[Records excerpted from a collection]

========

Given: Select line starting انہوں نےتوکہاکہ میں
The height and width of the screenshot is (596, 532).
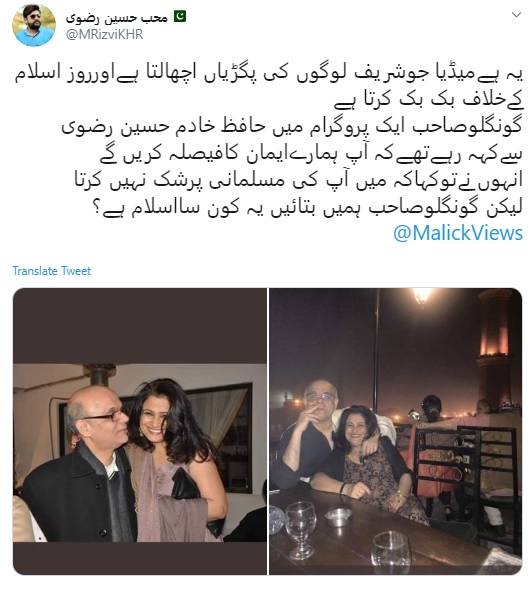Looking at the screenshot, I should click(x=299, y=181).
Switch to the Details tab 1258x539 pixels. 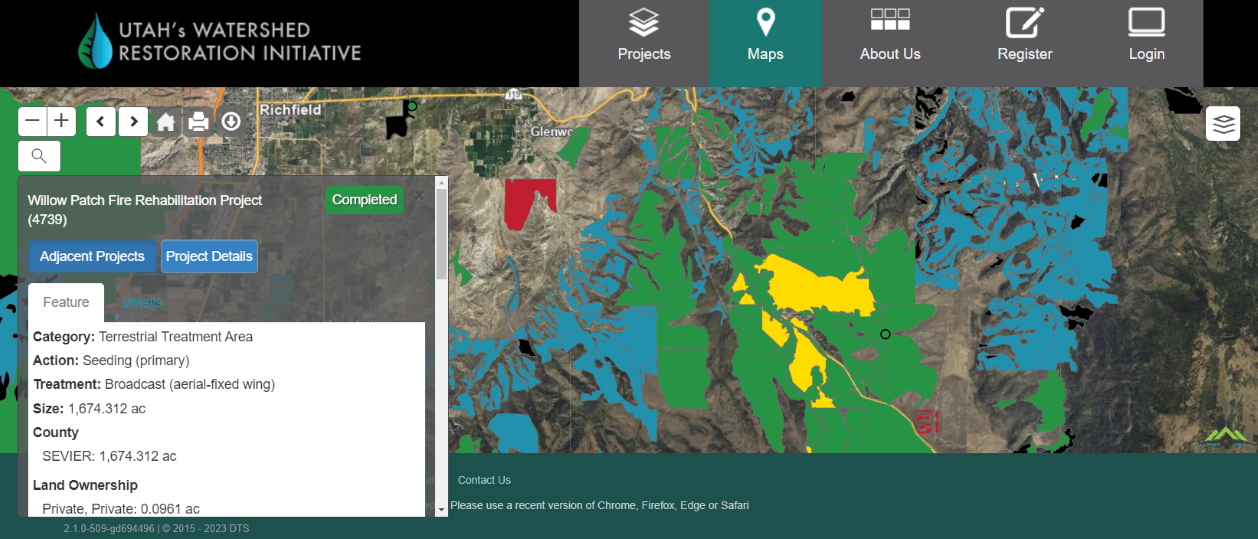pos(141,302)
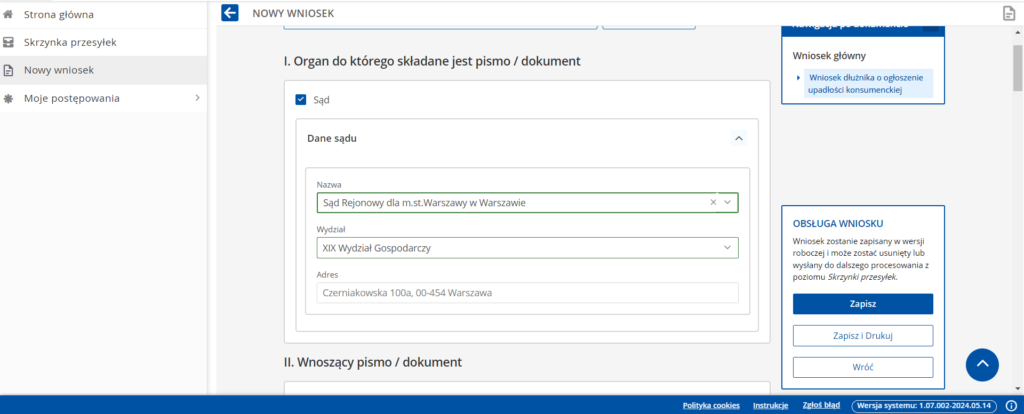
Task: Click the Zapisz i Drukuj button
Action: (862, 335)
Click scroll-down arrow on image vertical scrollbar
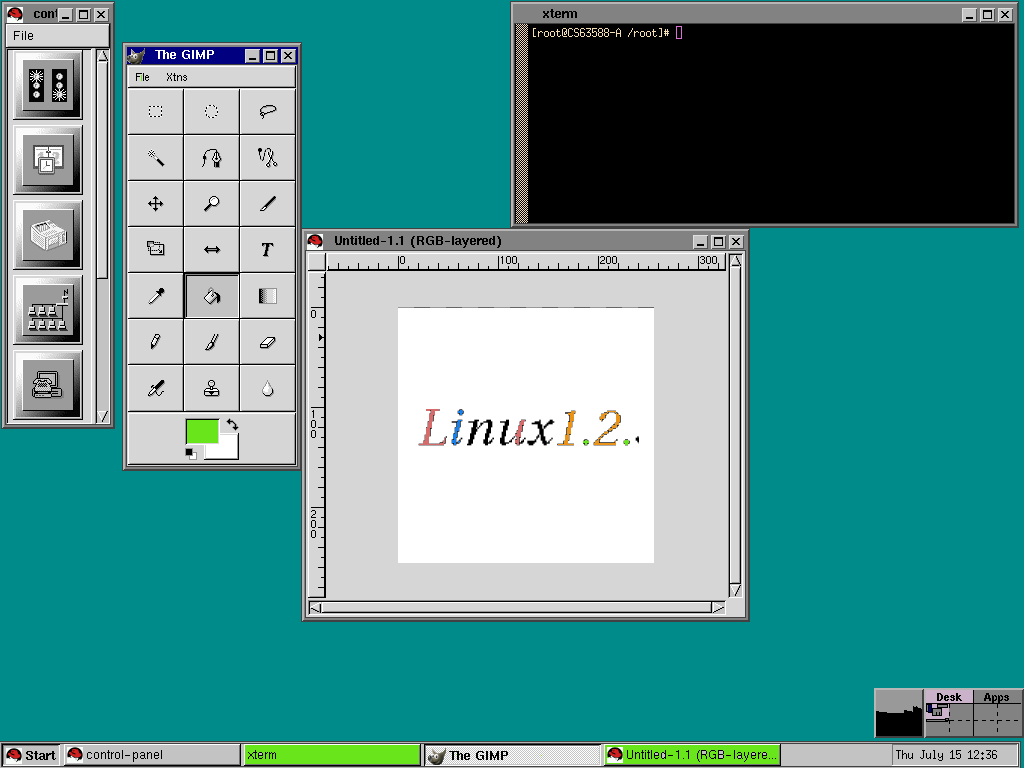The image size is (1024, 768). (x=735, y=591)
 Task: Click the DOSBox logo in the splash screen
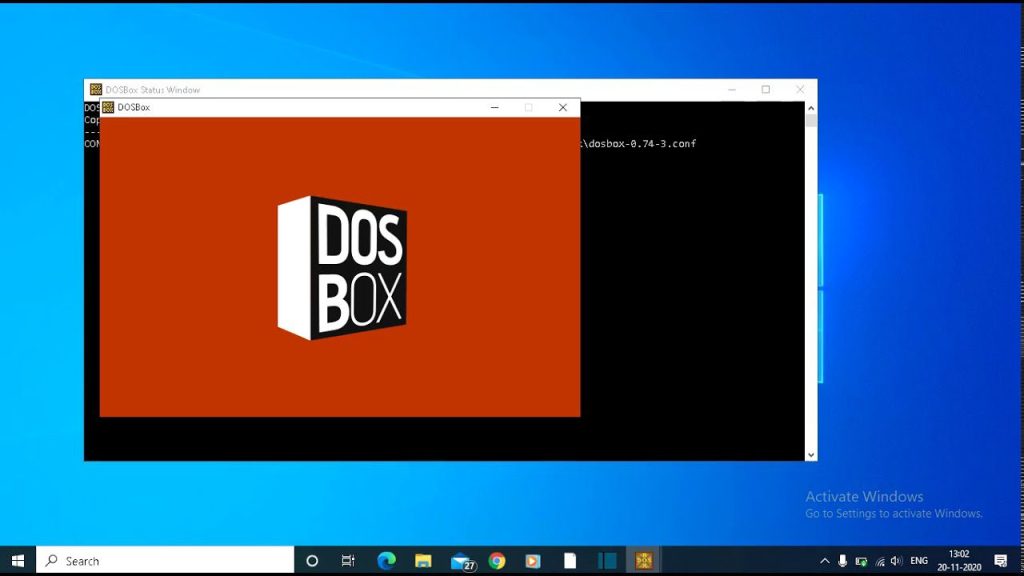[x=342, y=267]
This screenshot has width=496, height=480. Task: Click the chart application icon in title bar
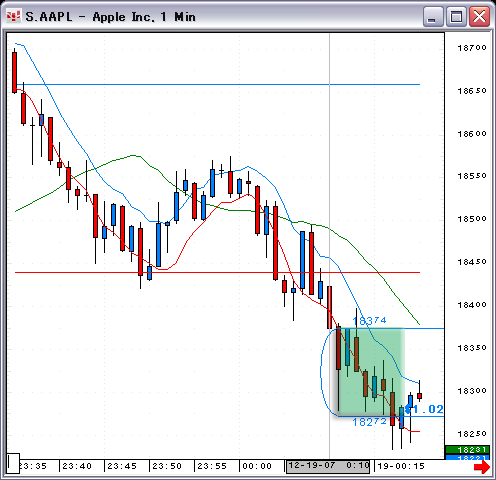[14, 16]
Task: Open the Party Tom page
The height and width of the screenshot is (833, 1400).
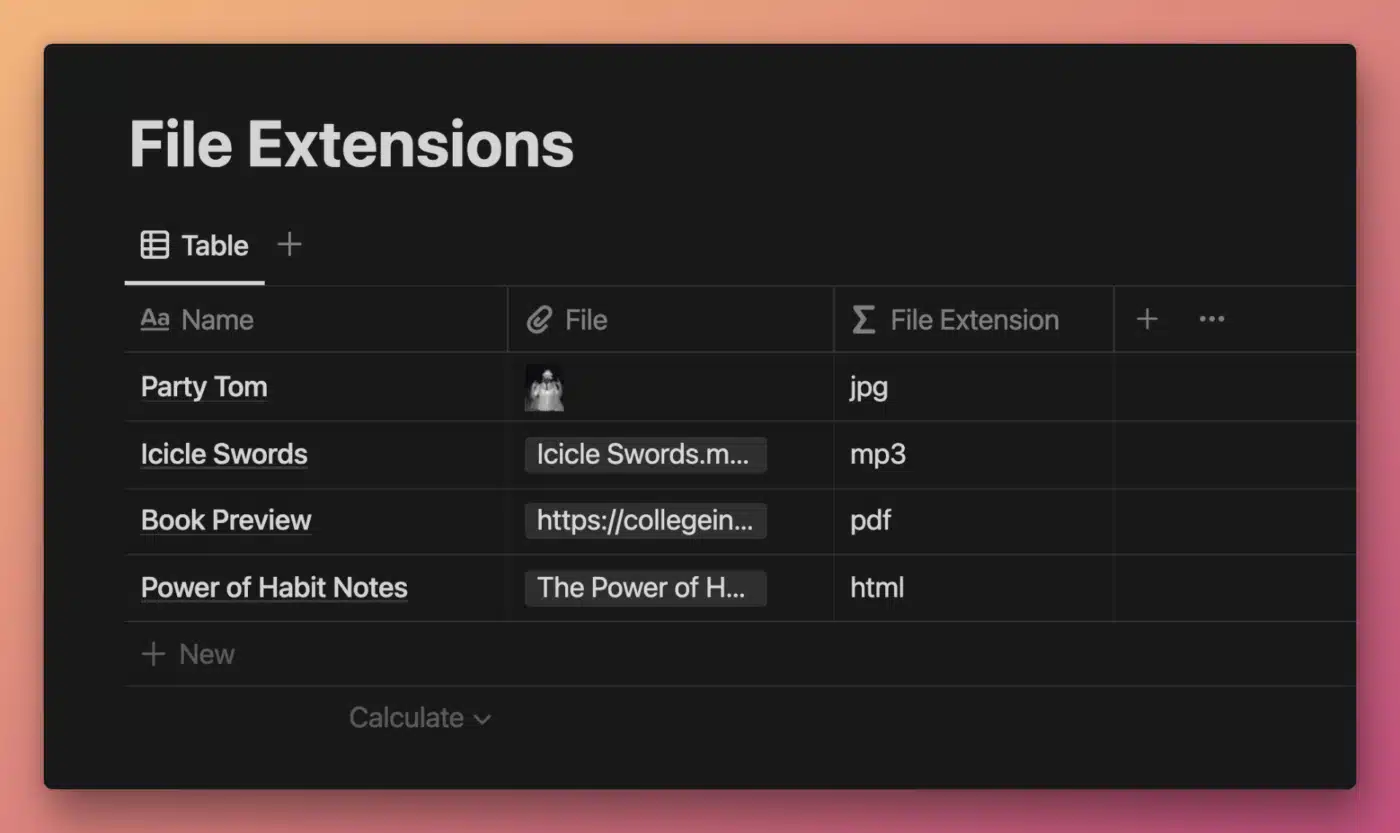Action: coord(204,387)
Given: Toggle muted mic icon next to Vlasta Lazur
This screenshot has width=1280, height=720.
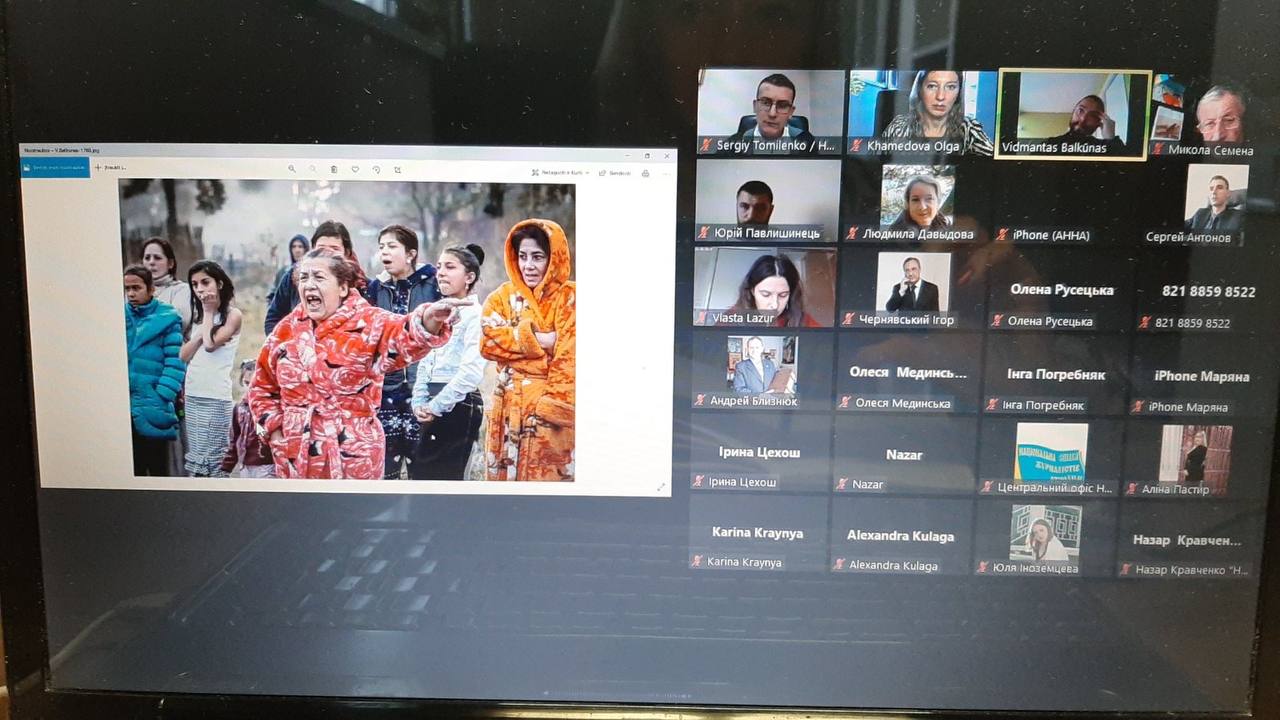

========

## Work to be completed
Extract exactly the lines from the one containing "Task: Click the DOSBox" through the last line of the records above, both included, and leave out the pictures.

## Task response
 Task: Click the DOSBox logo in the splash screen
[x=342, y=267]
This screenshot has width=496, height=480. Task: Click the chart application icon in title bar
[14, 16]
Task: Open the Party Tom page
The height and width of the screenshot is (833, 1400).
Action: coord(204,387)
Given: Toggle muted mic icon next to Vlasta Lazur
This screenshot has width=1280, height=720.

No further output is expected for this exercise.